Exercise prompt -> Write out, word for word, the lines below that run from the line with "Click the right" to the last line. Leave the pictures out of your answer.

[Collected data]
** START **

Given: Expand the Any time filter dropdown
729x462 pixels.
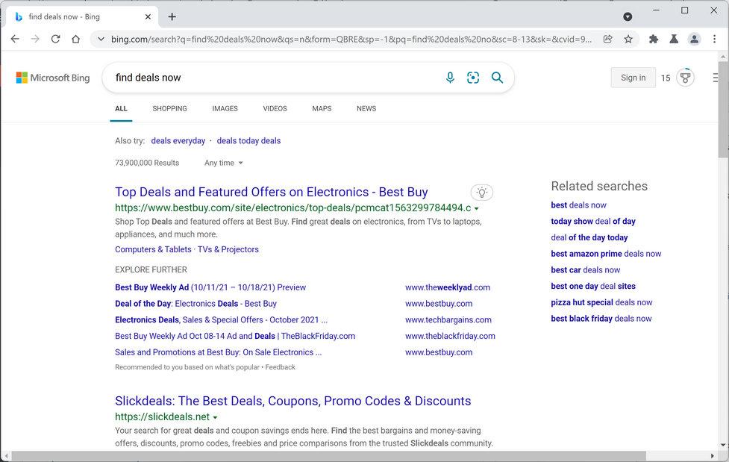Looking at the screenshot, I should tap(224, 163).
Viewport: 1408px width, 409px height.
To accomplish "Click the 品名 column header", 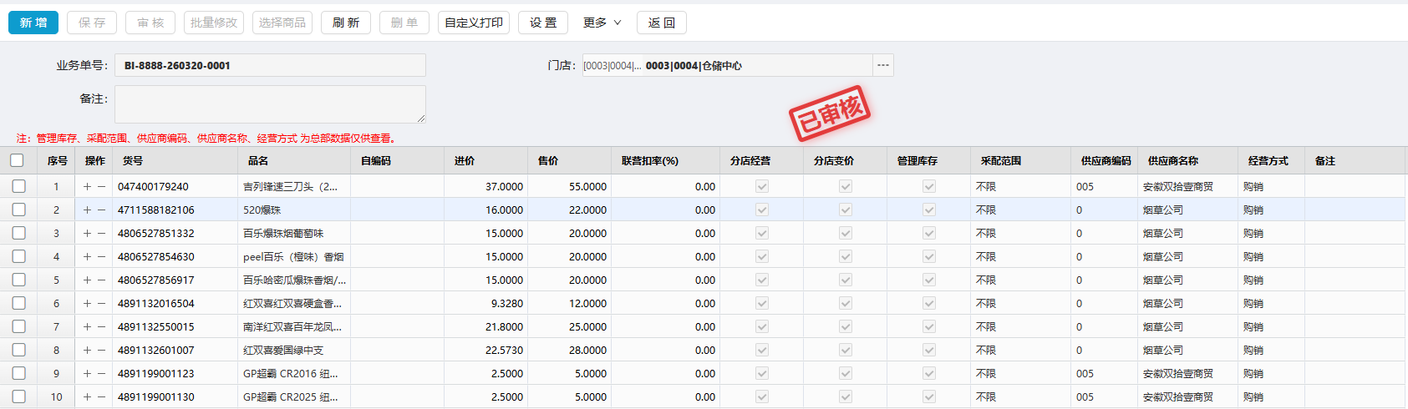I will (x=258, y=160).
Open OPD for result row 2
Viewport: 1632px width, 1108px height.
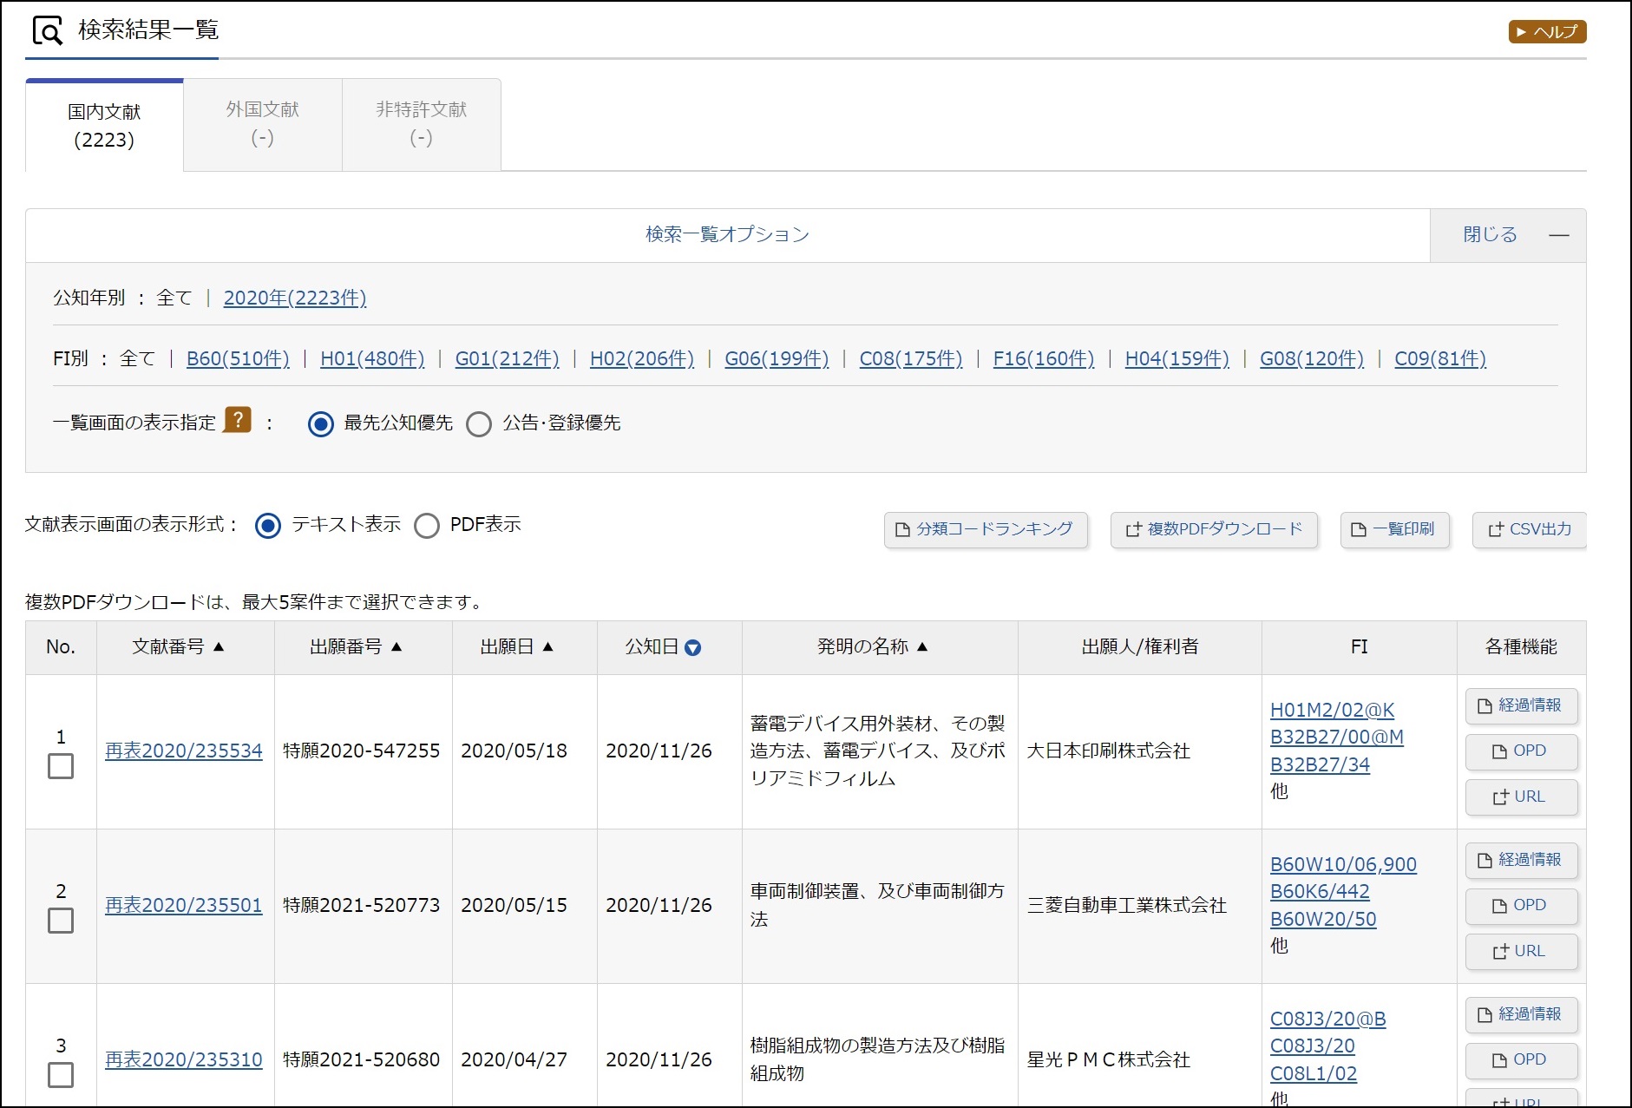[x=1521, y=905]
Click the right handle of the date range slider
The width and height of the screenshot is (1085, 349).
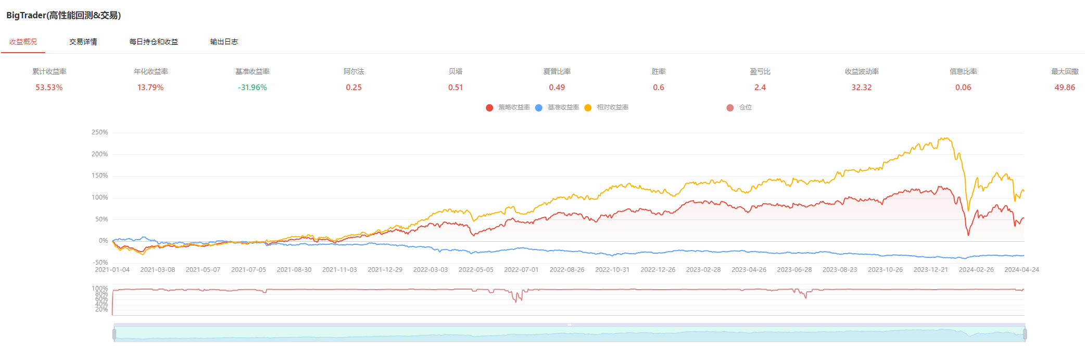coord(1025,334)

** END **

Result of the task ->
Click the right handle of the date range slider
The width and height of the screenshot is (1085, 349).
coord(1025,334)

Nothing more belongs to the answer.